AIM OF THE EXERCISE:
Pull out every line in the records below that contains the string "resolution", and copy each of those lines in full.
#####
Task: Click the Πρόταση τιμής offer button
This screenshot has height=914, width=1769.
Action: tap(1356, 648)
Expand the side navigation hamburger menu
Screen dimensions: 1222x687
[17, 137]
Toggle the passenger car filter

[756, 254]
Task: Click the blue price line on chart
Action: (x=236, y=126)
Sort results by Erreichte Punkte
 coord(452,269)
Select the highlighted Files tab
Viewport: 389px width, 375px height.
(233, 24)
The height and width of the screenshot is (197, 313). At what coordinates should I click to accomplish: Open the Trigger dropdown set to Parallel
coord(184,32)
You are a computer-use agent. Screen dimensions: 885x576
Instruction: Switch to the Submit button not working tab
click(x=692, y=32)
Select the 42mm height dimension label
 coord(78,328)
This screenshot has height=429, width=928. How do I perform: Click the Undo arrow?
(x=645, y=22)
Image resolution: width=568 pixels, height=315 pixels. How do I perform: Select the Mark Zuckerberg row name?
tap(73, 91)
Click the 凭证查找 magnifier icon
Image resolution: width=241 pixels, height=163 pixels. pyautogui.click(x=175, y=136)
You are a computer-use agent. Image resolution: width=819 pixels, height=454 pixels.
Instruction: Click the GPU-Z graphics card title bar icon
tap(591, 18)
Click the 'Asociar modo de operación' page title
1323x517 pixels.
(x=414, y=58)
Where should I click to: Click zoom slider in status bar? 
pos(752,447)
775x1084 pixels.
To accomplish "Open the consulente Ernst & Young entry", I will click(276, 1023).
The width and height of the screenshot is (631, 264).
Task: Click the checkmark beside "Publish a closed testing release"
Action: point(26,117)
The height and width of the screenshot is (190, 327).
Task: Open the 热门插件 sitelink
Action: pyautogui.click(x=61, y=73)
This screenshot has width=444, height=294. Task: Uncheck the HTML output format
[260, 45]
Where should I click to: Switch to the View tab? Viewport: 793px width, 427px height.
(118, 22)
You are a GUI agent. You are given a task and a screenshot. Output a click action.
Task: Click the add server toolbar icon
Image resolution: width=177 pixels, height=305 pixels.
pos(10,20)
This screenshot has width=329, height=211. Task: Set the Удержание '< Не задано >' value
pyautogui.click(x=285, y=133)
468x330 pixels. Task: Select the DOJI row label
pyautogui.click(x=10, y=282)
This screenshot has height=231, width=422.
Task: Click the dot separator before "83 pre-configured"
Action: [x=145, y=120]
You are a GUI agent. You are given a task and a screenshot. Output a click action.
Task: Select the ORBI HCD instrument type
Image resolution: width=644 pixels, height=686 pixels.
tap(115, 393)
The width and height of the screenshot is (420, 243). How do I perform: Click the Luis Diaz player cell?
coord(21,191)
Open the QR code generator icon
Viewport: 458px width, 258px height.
#####
FINAL RESULT:
Image resolution: width=568 pixels, height=315 pixels. How do I perform: Select the Mark Zuckerberg row name?
Image resolution: width=241 pixels, height=163 pixels. pyautogui.click(x=175, y=136)
You are a computer-use agent. Image resolution: width=819 pixels, height=454 pixels.
Image resolution: width=177 pixels, height=305 pixels.
Image resolution: width=644 pixels, height=686 pixels.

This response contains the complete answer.